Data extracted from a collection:

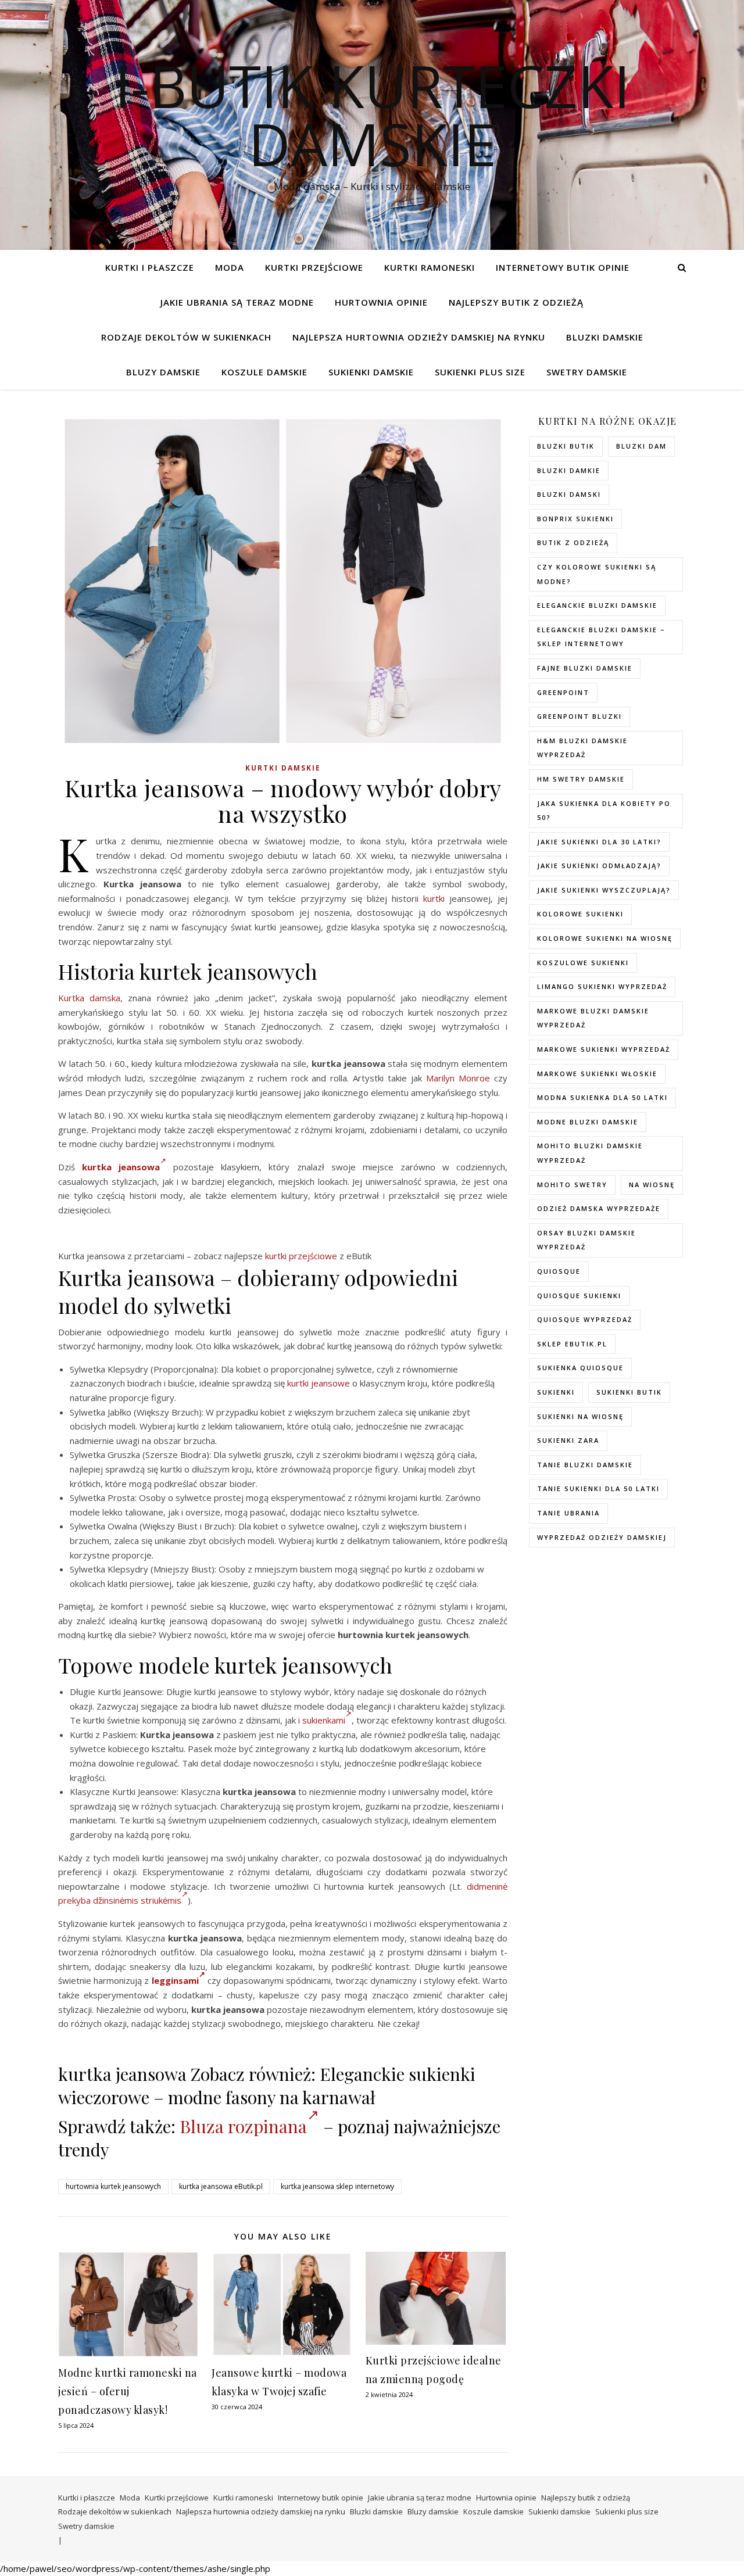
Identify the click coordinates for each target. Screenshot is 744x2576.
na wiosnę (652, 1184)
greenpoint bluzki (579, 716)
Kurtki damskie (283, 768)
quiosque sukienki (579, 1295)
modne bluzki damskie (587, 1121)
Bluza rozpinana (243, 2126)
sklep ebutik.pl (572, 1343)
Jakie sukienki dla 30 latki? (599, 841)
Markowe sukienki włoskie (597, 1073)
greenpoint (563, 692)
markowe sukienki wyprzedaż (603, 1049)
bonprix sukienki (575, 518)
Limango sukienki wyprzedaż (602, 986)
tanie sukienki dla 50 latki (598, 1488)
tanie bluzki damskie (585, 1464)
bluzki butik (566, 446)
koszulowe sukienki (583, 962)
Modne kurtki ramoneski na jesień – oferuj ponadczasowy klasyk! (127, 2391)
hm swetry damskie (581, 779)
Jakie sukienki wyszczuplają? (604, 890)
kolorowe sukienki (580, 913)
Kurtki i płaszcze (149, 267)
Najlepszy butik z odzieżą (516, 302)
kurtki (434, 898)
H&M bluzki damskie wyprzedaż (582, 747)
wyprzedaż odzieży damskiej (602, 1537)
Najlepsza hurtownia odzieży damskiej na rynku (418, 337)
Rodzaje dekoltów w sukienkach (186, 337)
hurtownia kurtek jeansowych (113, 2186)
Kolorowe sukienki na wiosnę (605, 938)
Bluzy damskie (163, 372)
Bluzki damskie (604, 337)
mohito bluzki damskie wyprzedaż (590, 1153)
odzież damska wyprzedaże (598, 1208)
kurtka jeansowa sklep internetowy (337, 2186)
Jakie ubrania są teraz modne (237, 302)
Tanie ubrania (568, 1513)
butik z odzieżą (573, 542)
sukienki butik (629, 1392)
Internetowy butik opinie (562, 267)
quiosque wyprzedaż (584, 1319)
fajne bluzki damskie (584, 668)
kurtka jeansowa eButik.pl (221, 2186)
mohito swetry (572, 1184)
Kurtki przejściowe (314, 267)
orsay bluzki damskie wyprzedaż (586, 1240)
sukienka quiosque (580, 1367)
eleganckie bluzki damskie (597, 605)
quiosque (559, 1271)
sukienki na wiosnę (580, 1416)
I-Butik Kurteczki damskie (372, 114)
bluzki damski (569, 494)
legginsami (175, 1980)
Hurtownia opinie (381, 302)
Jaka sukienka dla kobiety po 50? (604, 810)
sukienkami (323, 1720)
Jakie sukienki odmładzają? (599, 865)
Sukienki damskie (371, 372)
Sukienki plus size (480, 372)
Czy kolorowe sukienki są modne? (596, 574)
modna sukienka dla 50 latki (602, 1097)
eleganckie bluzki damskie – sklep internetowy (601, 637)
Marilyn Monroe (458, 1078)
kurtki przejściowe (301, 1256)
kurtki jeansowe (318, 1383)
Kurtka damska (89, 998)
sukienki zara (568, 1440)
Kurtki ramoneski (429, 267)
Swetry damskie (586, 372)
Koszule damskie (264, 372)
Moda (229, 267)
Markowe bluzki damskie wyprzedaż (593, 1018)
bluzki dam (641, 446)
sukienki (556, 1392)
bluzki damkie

--

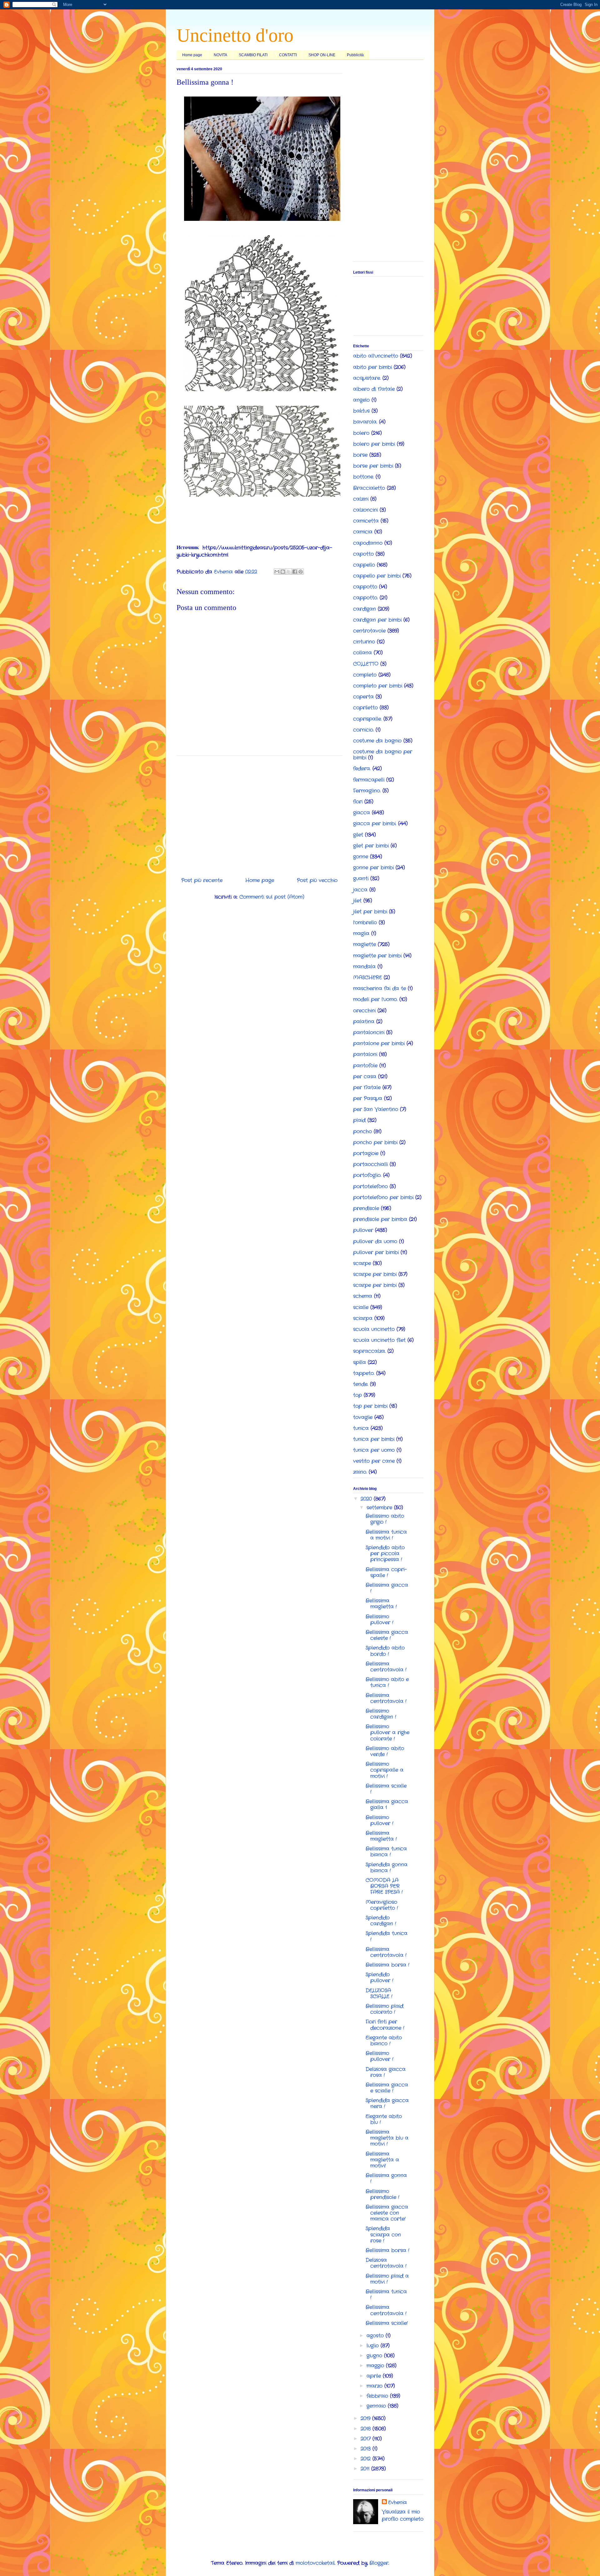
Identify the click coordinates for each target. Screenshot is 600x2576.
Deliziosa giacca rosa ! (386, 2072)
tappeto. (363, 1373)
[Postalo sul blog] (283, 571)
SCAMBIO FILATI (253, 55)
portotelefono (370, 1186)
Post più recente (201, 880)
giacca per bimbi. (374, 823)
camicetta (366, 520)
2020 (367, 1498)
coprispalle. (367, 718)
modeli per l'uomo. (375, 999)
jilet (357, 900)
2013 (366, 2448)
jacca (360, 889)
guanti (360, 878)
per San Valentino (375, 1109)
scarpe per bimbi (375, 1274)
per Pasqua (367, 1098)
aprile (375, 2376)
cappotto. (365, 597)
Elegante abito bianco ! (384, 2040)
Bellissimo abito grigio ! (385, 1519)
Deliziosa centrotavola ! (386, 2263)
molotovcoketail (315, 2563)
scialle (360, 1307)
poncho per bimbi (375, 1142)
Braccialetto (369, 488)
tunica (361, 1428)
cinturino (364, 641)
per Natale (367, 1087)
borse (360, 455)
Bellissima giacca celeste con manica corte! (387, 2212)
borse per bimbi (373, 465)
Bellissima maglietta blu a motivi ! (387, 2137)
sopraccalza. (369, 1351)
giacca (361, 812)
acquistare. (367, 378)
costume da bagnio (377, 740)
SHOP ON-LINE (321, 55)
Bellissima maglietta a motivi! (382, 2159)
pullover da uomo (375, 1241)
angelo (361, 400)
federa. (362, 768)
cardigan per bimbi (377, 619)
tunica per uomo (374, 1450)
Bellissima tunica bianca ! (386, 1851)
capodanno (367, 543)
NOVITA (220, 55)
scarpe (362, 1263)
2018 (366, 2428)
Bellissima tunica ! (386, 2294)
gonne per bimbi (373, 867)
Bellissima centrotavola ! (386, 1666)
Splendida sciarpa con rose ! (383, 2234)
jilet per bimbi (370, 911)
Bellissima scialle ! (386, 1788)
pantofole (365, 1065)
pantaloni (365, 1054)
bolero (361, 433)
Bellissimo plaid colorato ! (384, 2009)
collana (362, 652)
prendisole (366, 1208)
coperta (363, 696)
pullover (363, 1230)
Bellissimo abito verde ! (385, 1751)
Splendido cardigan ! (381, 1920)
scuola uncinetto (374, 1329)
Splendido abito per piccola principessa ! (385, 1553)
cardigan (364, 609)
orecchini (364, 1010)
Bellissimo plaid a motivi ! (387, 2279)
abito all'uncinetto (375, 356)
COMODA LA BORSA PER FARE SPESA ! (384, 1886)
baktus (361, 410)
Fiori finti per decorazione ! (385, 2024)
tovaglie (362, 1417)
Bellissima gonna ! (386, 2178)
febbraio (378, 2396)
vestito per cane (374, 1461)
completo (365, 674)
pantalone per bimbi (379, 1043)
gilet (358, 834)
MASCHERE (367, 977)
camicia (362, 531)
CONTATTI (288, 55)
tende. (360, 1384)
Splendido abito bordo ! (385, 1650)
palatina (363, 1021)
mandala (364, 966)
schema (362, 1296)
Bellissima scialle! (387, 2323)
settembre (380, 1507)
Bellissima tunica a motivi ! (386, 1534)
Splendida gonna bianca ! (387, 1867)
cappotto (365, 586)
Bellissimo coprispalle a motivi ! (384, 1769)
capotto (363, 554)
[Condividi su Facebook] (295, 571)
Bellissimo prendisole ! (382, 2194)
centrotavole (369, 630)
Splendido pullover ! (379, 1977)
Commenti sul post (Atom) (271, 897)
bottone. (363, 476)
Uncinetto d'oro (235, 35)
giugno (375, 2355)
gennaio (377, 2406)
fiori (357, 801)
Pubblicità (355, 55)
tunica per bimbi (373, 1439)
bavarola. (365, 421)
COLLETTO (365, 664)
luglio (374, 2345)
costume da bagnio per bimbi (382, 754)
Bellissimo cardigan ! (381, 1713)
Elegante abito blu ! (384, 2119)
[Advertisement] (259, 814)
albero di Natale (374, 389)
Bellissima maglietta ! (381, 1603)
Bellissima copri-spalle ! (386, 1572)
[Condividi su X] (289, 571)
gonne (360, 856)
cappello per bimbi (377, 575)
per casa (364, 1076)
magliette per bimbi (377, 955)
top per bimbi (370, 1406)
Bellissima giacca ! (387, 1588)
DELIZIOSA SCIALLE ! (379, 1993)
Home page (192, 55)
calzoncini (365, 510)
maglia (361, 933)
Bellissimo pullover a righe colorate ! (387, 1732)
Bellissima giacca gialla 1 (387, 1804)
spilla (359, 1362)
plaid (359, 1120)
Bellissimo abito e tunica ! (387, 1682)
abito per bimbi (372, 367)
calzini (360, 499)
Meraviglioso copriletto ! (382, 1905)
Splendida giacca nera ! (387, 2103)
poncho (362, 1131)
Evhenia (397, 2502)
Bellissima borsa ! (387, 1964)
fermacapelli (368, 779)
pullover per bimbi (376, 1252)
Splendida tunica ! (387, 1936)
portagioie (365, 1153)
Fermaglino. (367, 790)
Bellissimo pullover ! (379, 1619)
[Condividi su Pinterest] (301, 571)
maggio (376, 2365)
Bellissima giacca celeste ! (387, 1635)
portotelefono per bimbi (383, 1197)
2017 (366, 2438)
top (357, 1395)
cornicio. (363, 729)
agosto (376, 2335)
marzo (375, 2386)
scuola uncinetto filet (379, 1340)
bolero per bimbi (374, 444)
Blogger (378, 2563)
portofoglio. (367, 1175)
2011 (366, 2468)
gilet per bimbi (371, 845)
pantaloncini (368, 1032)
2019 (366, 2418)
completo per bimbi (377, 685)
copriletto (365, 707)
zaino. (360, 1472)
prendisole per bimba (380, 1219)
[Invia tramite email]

:: Assigned task ::
Copy the lines of the data above exactly as written, beginning with the line containing "centrotavole (369, 630)" and ending with the line containing "maggio (376, 2365)", and leave out all other lines.

:: Task answer ::
centrotavole (369, 630)
Splendido pullover ! (379, 1977)
Commenti sul post (Atom) (271, 897)
bottone. (363, 476)
Uncinetto d'oro (235, 35)
giugno (375, 2355)
gennaio (377, 2406)
fiori (357, 801)
Pubblicità (355, 55)
tunica per bimbi (373, 1439)
bavarola. (365, 421)
COLLETTO (365, 664)
luglio (374, 2345)
costume da bagnio per bimbi (382, 754)
Bellissimo cardigan ! (381, 1713)
Elegante abito blu ! (384, 2119)
[Advertisement] (259, 814)
albero di Natale (374, 389)
Bellissima maglietta ! (381, 1603)
Bellissima copri-spalle ! (386, 1572)
[Condividi su X] (289, 571)
gonne (360, 856)
cappello per bimbi (377, 575)
per casa (364, 1076)
magliette per bimbi (377, 955)
top per bimbi (370, 1406)
Bellissima giacca ! (387, 1588)
DELIZIOSA SCIALLE ! (379, 1993)
Home page (192, 55)
calzoncini (365, 510)
maglia (361, 933)
Bellissimo pullover a righe colorate ! (387, 1732)
Bellissima giacca gialla 1 (387, 1804)
spilla (359, 1362)
plaid (359, 1120)
Bellissimo abito e tunica ! (387, 1682)
abito per bimbi (372, 367)
calzini (360, 499)
Meraviglioso copriletto ! (382, 1905)
Splendida giacca nera ! (387, 2103)
poncho (362, 1131)
Evhenia (397, 2502)
Bellissima borsa ! (387, 1964)
fermacapelli (368, 779)
pullover per bimbi (376, 1252)
Splendida tunica ! (387, 1936)
portagioie (365, 1153)
Fermaglino. (367, 790)
Bellissimo pullover ! (379, 1619)
[Condividi su Pinterest] (301, 571)
maggio (376, 2365)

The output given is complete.